The old adage that sport and politics should never mix has been put to one side in the International Olympic Committee presidency of Thomas Bach.
In November 2013, just two months into his tenure, Bach told the United Nations General Assembly that while the sports movement must remain politically neutral, it should not be “apolitical,” adding: “Sport must include political considerations in its decisions. It must consider the political, economic and social implications of its decisions.”
Ten months on, at Incheon’s Asian Games, he hammered home the point: “In the past some have said that sport has nothing to do with politics, or they have said that sport has nothing to do with money or business. And this is just an attitude which is wrong and which we cannot afford any more. We are living in the middle of society and that means we have to partner up with the politicians who run this world.”

Bach knows he has two strong proposals from showpiece cities


Those comments marked a departure from the resolutely apolitical stance adopted by the IOC in the past. And never have they been more relevant. The 2024 Olympic Games bid race is being played out in a climate of unprecedented change in international politics.
On the sidelines of Paris 2024’s international bid launch, I asked the city’s mayor Anne Hidalgo whether the global political landscape of today was as far removed from the Olympic values of friendship and respect as she could remember in her 20-plus years in politics.
It was, cards on the table, a leading question. Only days earlier, an executive order issued by new US president Donald Trump had banned immigration from seven Muslim-majority countries and temporarily halted the entry of refugees (the measure has since, at time of writing, been suspended by a federal judge).
Olympic bid rules dictate that cities refrain from speaking directly about competitors, and Hidalgo served up a perfectly scripted answer: “I think that the Olympics values are needed now to unite everyone through sport. You can have different religions, come from different countries, have a different skin colour, but what is important is equality… We need to have hope today, and the Olympic Games give hope to people everywhere around the world.”

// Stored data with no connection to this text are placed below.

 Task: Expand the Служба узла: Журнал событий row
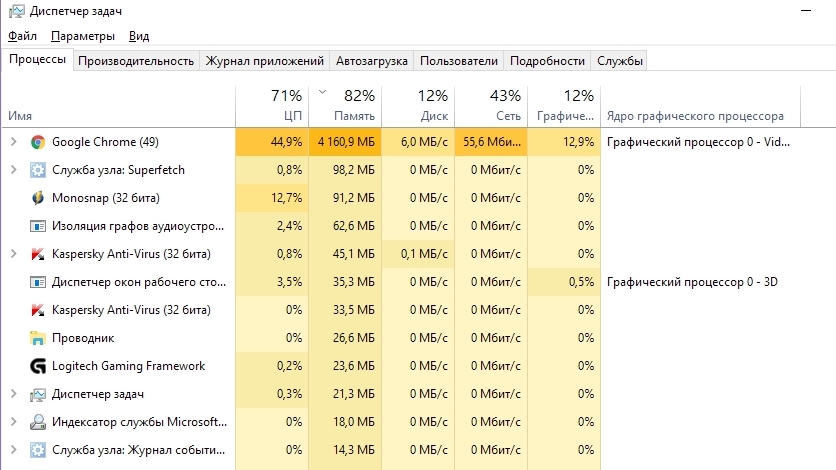pos(13,450)

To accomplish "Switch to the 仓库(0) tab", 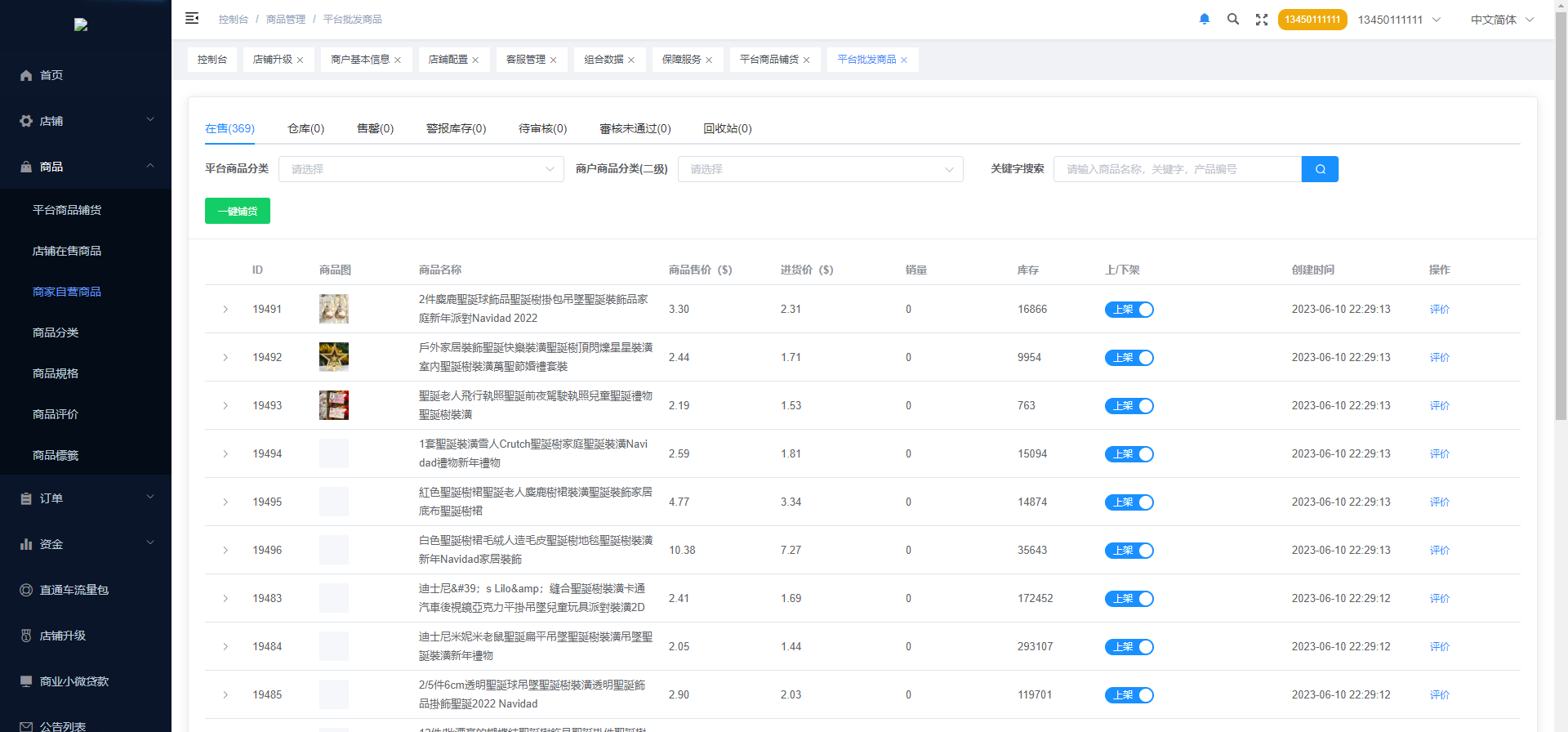I will (x=305, y=128).
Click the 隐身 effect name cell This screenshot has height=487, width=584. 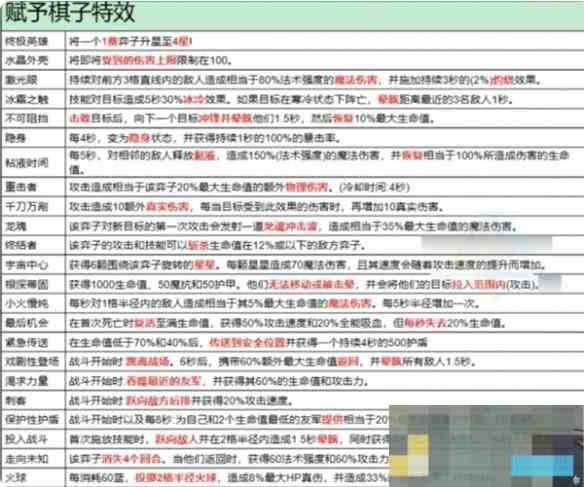point(34,138)
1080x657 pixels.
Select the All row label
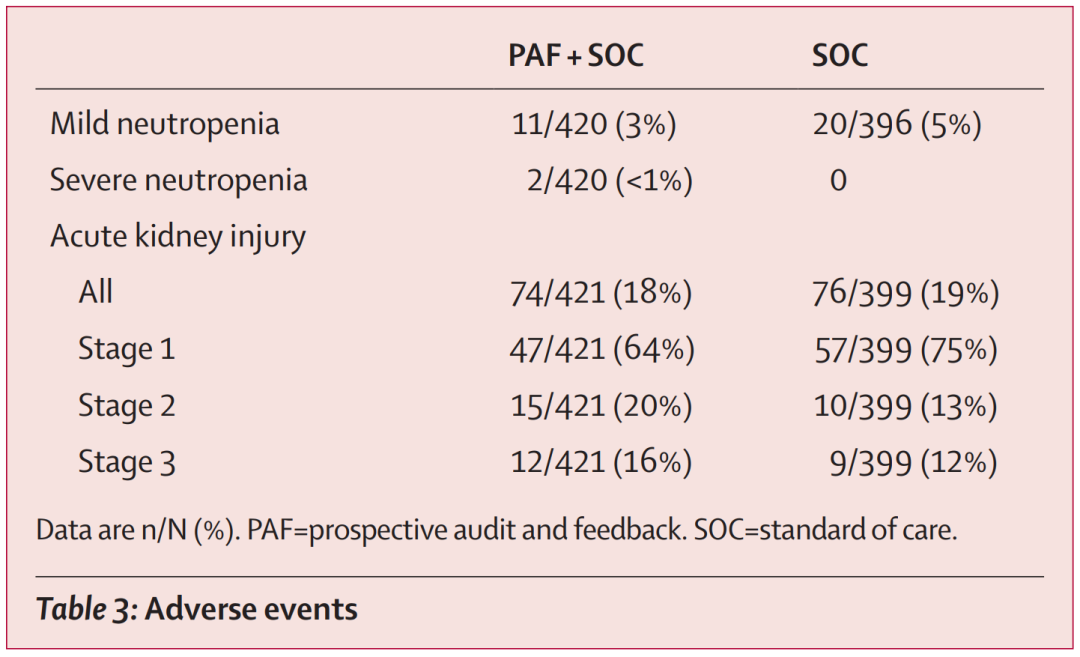tap(96, 293)
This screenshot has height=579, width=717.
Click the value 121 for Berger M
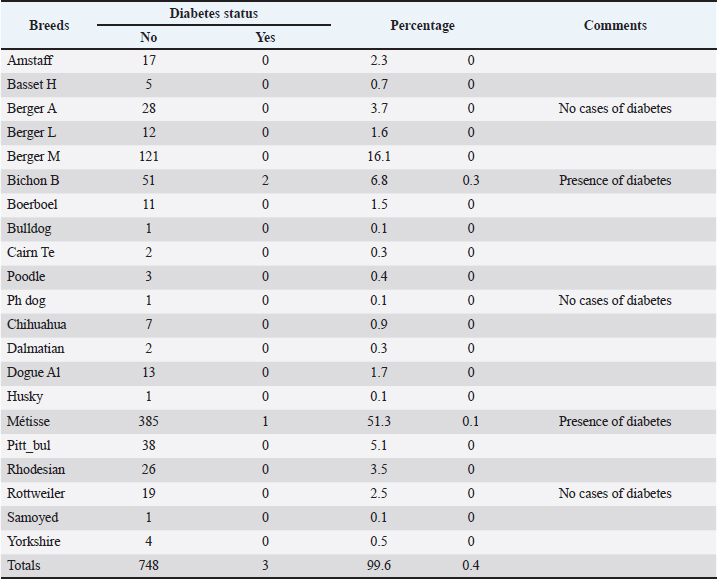(x=148, y=156)
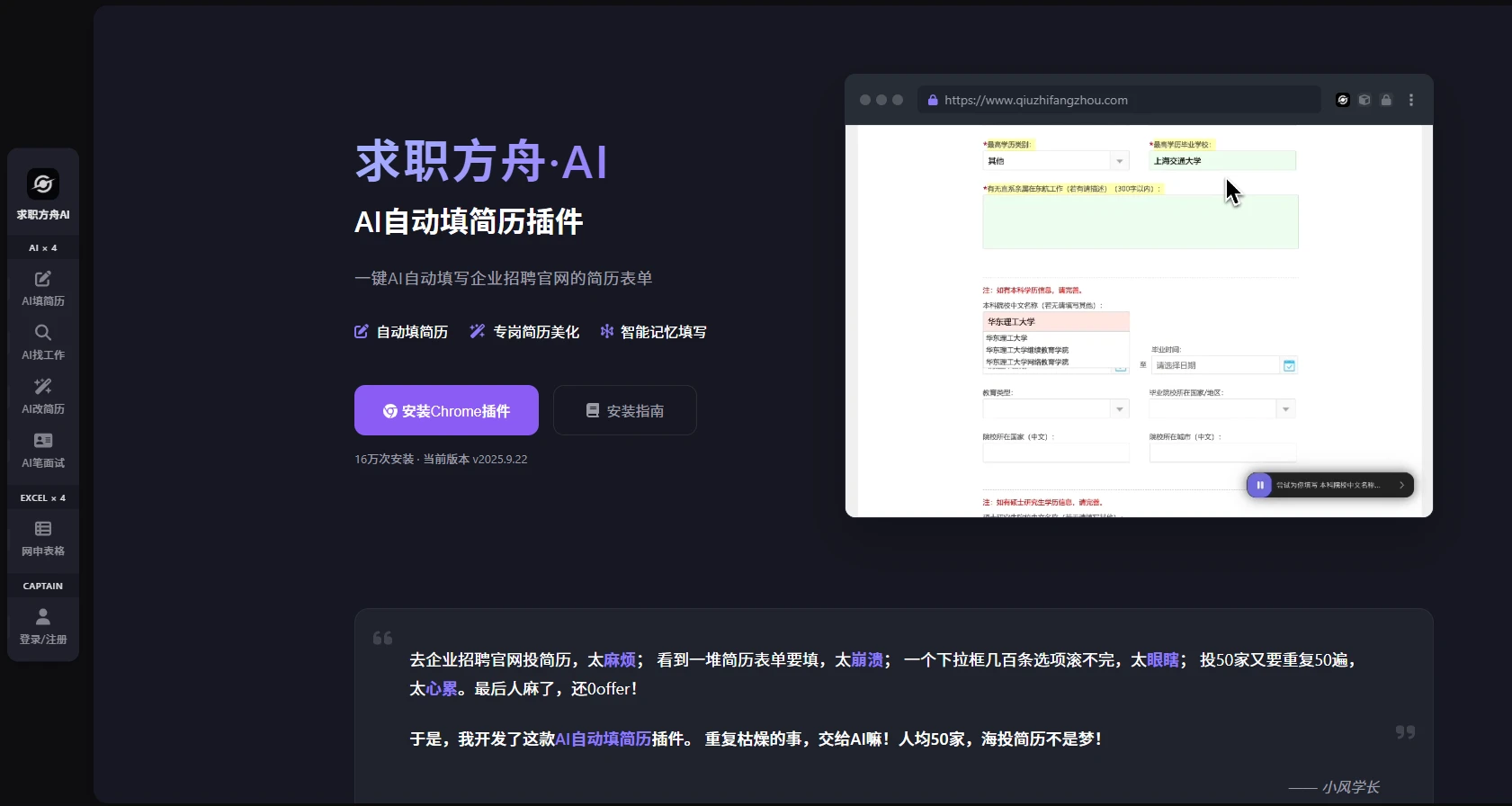
Task: Expand the 毕业院校所在国家/地区 dropdown
Action: pos(1285,409)
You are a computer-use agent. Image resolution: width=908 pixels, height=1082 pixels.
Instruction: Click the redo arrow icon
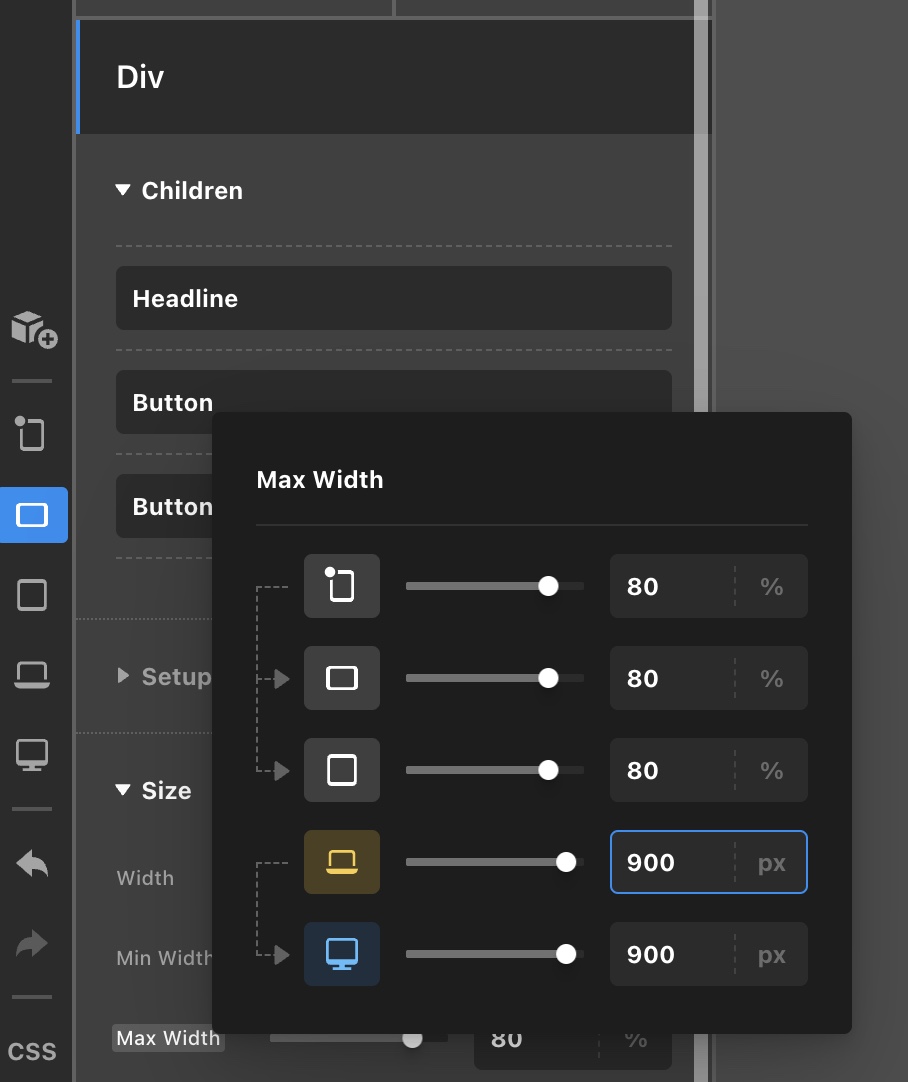(x=33, y=943)
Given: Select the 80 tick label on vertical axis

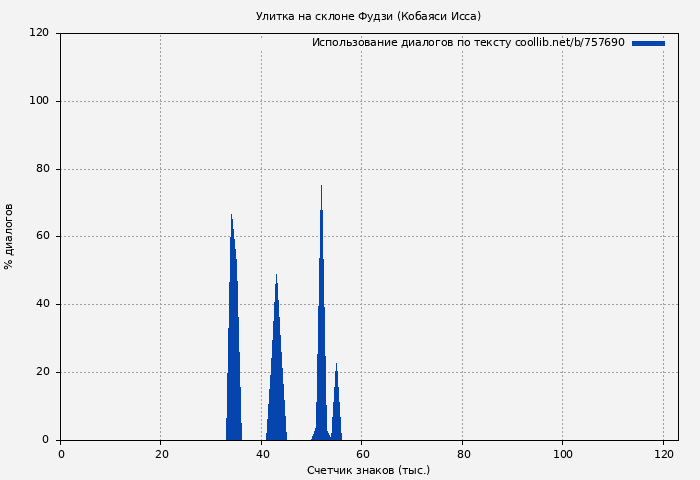Looking at the screenshot, I should pos(42,169).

The biggest decision facing the IOC electorate might not be between Paris or Los Angeles, rather between which one gets 2024 and which 2028


France’s prime minister Bernard Cazeneuve was less coy, advocating an Olympics in Paris because “we want to build bridges and not walls.” Surely this was a dig at Trump, one of whose stated aims is to build a wall along USA’s border with Mexico to cut the number of illegal immigrants entering the country?
Yet France itself is vulnerable on this issue, given the rapid rise of Marine Le Pen and her National Front party. We’re told that the French electoral system is designed to make it “impossible” for extremist politicians like Le Pen to assume the presidency.
We’ll see on 7 May. One IOC member told me that the election of Le Pen in France would have more impact on Paris 2024 than Trump on LA purely because “it will be much closer to ‘Game Day’.”
Budapest did not even make it to Game Day, after Momentum, a youth political group, garnered enough signatures in one month to force a referendum on the Olympics campaign. Rather than let the public decide the fate of the bid, prime minister Viktor Orban pulled the plug, citing the erosion of political unity – there had once been 93-per-cent cross-party support for the games. Momentum is seeking to win seats in next year’s national election at the expense both of Orban’s ruling right-wing populist Fidesz party and opposition groups. Orban slammed opponents for using the Olympics as a political tool.
As for the White House’s controversial resident, another IOC member said: “I’m not sure Trump will make a difference. The international press has hammered him as much as possible. He’s come through that, and you could argue it would go the other way. Certain members would much rather have someone like Trump.”
Quite.
This is, after all, an organisation that cosied up to Vladimir Putin. An organisation that awarded two Olympic Games in the past 16 years to China, a country – to quote Human Rights Watch – “that systematically curtails a wide range of fundamental human rights, including freedom of expression, association, assembly, and religion.”
And yet, after all this, the biggest decision facing the IOC electorate might not be between Paris or Los Angeles, rather between which one gets 2024 and which 2028.
In December, Bach sparked talk of awarding both the 2024 and 2028 games simultaneously, when he told a press conference that there are “too many losers” in the bidding process. That option began to look more likely when Budapest dropped out of the running.
An IOC working group is presently studying the possibility of the 2024 and 2028 Olympics being awarded at the same time.
Publicly, both Paris and Los Angeles insist it is 2024 or nothing; that their venue and finance models simply cannot be replicated for 2028.
Privately, though, it will be dominating the two bid teams’ agendas over the coming months.
Bach knows he has two strong proposals from showpiece cities. If his plan comes together, it will be two successive games that could rejuvenate the Olympic Movement.
Getting to that point, however, will take a fair dose of diplomacy. Yet more politics.
To repeat Bach’s message to the UN: “Sport must include political considerations in its decisions.”

It will be fascinating to see if, and how, that plays out on 13 September.